While elements of Microsoft's Office suite have been in use for more than 20 years, the company now appears unpleasantly convinced that nobody really has any idea how to use the product.
Written by Angus Kidman, Contributor

While elements of Microsoft's Office suite have been in use for more than 20 years, the company now appears unpleasantly convinced that nobody really has any idea how to use the product.

I spent yesterday at a technical media preview for Office 2007 (due in November for enterprise customers and early next year for the mass market), and what really struck me about the latest version is what little regard Microsoft seems to have for its existing user base.

In the core Office document creation applications -- Word, Excel and PowerPoint -- the traditional Windows application arrangement of a top-of-screen menu followed by a toolbar has been replaced with the "ribbon", a super-expanded toolbar which allows you to click on what Microsoft says are the most commonly used features. There's no menu bar at all, and no option to switch back to the "classic" view (unlike, say, Windows Vista, which does give you the choice of ignoring its nice-to-look-at-doesn't-add-much Aero interface).

Microsoft argues that this arrangement makes it easier for users to discover features in the product they might have otherwise missed, which seems vaguely reasonable (the company claims the first version of Word offered less than 100 commands, while the new one has more than 1,000). However, this comes at the cost of making life very difficult for users (like me) who are familiar with the existing menu structure and use it for access to keyboard shortcuts. Some of these are supported "invisibly" (if you use the shortcuts, they'll work, but there's no on-screen cues), while others have disappeared altogether.

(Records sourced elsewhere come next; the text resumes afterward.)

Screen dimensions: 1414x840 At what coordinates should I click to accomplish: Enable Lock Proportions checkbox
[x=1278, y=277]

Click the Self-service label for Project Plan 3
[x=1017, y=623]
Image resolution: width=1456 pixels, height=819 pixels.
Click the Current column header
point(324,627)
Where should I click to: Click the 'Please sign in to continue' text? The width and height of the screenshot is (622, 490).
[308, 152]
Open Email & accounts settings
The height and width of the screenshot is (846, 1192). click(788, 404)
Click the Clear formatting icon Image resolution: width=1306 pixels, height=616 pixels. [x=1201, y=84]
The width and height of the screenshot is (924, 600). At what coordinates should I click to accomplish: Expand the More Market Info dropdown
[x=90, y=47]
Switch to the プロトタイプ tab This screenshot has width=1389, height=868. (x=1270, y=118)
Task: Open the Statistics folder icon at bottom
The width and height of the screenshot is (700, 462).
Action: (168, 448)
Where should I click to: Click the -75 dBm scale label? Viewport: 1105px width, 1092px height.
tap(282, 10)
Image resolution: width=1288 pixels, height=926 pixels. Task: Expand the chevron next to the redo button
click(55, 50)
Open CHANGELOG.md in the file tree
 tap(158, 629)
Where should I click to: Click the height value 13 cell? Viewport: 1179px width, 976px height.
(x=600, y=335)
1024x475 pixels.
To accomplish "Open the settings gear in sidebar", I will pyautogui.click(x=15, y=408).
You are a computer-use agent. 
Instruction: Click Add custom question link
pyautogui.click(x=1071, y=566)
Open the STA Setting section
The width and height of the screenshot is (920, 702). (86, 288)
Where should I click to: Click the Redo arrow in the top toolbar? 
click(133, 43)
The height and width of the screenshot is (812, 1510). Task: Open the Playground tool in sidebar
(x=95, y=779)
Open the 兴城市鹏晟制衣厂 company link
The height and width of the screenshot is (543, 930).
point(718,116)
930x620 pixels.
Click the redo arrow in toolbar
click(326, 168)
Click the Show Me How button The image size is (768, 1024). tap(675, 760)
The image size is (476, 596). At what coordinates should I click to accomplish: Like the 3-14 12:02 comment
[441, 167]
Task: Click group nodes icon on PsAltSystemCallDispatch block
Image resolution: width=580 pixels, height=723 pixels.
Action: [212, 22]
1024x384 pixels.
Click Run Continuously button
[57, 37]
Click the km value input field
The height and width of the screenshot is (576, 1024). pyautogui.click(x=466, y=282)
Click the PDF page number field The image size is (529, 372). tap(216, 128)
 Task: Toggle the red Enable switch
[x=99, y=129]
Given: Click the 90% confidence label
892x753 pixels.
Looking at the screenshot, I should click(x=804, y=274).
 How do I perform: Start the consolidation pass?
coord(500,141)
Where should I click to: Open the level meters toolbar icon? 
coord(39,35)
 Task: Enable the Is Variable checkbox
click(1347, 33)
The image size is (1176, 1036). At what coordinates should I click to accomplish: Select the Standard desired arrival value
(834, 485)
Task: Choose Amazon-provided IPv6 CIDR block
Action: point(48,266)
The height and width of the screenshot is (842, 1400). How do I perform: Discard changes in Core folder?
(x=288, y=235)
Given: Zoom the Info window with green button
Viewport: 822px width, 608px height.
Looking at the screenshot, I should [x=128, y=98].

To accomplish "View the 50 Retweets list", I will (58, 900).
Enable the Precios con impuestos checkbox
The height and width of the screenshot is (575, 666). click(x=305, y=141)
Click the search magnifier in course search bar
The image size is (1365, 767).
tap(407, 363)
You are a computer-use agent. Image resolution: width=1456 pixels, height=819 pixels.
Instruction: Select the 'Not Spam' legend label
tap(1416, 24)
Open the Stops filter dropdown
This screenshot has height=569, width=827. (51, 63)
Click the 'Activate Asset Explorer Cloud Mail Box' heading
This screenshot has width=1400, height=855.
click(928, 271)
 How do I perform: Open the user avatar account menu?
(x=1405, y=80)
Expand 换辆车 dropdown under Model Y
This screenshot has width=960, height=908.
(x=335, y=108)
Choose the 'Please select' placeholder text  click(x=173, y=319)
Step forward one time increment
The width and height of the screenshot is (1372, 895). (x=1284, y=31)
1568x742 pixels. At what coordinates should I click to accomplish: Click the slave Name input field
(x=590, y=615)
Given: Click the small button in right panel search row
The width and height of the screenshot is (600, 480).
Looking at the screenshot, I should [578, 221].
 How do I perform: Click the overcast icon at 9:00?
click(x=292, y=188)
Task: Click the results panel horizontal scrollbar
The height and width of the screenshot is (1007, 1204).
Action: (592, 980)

The new approach also restricts the ability of individuals or companies to customise Word (or Excel or whatever) for easy access to their own favourite features. You can customise the quick access toolbar which appears below the ribbon, but not the ribbon itself, and some of its features can't be added to the toolbar in any case.

Such a major interface change is likely to prove expensive for enterprises which have developed detailed documentation on performing particular tasks in the Office environment. While every Office upgrade has tended to require tweaking those documents, there's not been a change as big as ditching the menu structure altogether since the individual Office applications shifted from DOS to Windows.

Microsoft officials concede that the company's own research shows that "power users" are going to have the most trouble adapting to the new interface. That seems insane to me when the central Office marketing message -- that Office applications can be combined and integrated for access to a wide range of customised business collaboration processes -- depends on power users being willing to spend time with the product to make that grandiose vision a reality.

Indeed, there's an amusing contradiction involved. Office 2003 was promoted around the notion that already everyone knew how to use those applications, so it made sense to make them the front-end for other tasks like business intelligence and content management. Office 2007 is being promoted with the notion that most of Office's features are so hard to find that a complete revamp is required so that people can use the products. Which version does Microsoft really believe?